Trecho do texto:
^^^^^^^^

O pessimismo brasileiro revelado pela pesquisa é um dos sintomas da frustração generalizada no país. A uma pergunta da pesquisa, que procurava saber se as pessoas estavam satisfeitas ou insatisfeitas com “como as coisas estão indo no Brasil”, 74% respondeu que estava insatisfeito – depois de Itália e Espanha, foi a maior proporção do mundo. Às vésperas da pandemia, o principal descontentamento do público brasileiro era com o nível de tratamento médico no país – 63% da população considera que nosso sistema de saúde está abaixo da média internacional. Nenhum outro país que integrou a pesquisa apresentou números tão desanimadores. Entre os poucos brasileiros que acreditam que o tratamento médico no país está acima da média internacional, a proporção é maior entre pessoas com menores níveis educacionais, que não completaram o ensino médio e normalmente utilizam o sistema público de saúde. A pesquisa mostrou que quanto maior o nível educacional de um brasileiro, mais pessimista ele é sobre a saúde local – um comportamento contrário ao verificado no resto do mundo.

^^^^^^^^

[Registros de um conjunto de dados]

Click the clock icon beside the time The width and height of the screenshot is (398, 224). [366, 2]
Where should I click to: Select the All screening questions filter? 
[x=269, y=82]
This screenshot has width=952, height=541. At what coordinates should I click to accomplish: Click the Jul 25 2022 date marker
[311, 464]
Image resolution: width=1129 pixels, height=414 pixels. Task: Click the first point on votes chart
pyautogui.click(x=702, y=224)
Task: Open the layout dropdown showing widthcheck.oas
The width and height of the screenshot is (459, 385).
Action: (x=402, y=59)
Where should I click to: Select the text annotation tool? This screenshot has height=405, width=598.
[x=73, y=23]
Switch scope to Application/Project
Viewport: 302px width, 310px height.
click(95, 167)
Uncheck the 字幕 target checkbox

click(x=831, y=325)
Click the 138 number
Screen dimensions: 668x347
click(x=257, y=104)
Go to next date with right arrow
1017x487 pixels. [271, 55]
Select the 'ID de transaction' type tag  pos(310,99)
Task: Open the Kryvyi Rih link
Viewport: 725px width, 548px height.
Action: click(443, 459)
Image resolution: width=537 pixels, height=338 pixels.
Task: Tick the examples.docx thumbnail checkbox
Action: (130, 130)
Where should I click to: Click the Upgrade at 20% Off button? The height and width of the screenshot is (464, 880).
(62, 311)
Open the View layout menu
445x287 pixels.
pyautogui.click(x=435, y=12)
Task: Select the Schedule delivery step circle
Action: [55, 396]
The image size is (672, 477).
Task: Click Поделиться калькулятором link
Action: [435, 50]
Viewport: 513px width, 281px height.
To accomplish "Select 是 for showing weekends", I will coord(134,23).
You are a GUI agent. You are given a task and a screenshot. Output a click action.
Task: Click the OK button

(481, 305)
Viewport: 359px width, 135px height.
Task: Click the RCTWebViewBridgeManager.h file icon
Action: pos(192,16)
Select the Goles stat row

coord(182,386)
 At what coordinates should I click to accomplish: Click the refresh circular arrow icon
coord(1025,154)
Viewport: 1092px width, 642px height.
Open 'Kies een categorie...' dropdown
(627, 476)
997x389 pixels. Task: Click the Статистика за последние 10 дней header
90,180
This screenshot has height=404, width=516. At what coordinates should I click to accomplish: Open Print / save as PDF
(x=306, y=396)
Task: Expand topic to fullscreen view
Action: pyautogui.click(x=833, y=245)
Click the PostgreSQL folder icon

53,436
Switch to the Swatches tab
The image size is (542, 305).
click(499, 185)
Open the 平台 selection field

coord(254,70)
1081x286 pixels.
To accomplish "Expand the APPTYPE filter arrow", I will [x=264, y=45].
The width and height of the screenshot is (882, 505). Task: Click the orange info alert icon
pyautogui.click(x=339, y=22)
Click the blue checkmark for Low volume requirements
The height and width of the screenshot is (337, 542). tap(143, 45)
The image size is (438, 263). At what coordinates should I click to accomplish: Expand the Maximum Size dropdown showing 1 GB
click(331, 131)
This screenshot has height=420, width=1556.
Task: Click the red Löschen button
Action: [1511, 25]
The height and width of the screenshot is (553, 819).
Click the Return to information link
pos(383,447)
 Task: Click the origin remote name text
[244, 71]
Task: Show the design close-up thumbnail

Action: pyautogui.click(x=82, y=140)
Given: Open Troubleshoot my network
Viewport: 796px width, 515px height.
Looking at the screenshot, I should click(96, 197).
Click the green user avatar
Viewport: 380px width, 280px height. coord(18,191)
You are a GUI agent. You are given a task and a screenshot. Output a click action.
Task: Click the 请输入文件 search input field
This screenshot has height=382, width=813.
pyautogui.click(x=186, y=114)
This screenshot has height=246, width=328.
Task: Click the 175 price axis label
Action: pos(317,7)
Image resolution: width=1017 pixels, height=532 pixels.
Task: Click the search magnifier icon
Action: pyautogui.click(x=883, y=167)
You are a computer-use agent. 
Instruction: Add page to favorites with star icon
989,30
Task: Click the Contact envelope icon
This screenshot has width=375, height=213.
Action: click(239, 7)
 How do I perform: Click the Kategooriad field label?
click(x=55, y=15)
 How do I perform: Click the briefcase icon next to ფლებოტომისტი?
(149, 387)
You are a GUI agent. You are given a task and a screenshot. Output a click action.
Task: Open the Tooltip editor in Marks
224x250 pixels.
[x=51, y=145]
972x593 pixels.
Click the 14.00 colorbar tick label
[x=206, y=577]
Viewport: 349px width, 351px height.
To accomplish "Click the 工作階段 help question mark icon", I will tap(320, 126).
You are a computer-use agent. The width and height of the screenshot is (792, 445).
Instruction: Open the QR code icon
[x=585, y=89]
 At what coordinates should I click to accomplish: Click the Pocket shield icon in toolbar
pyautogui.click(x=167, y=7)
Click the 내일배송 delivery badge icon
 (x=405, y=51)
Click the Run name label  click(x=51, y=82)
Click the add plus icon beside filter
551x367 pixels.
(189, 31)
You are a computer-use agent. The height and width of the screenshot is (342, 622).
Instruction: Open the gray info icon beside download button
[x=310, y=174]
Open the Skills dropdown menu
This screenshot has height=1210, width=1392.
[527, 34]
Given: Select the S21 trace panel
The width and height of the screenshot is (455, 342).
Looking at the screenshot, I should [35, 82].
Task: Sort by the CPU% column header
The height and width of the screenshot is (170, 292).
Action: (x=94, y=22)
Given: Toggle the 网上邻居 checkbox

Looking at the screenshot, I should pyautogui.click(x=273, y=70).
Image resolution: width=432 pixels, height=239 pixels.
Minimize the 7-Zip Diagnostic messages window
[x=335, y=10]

^^^^^^^^

Tarefa a realizar: Dê continuidade ao texto sobre o pessimismo dos brasileiros com o sistema de saúde, partindo de onde ele termina. A listagem não tem nenhum papel aqui.

Resposta da tarefa:
Outro problema revelado pela pesquisa é a falta de compreensão sobre assuntos científicos. Para 68% dos brasileiros, o público geral não tem conhecimento suficiente para entender as notícias sobre descobertas científicas – para a maioria, esse é o maior entrave do processo comunicacional. O resultado disso recai sobre a confiança nacional nos cientistas. Apesar de 54% dos brasileiros acreditarem que os cientistas se baseiam estritamente em fatos para aferir sobre um assunto, menos da metade acha que as decisões devem ser tomadas por experts (41%). Para a maioria, as decisões devem depender de pessoas que têm “experiência prática”, mesmo que não sejam consideradas especialistas.
Esse resultado traduz o antiacademicismo que tomou conta do país nos últimos anos. Os ataques às universidades públicas, capitaneados por figuras do próprio governo, são, ao mesmo tempo, causa e consequência da baixa valorização do conhecimento científico no país. Em 2021, o Ministério da Educação já informou que vai cortar parte das verbas discricionárias de institutos federais e universidades. No ensino superior, o corte será de quase 1 bilhão de reais. Essa redução pode inviabilizar atividades de ensino, pesquisa e extensão no ano que vem e representa mais um golpe na já desvalorizada ciência nacional.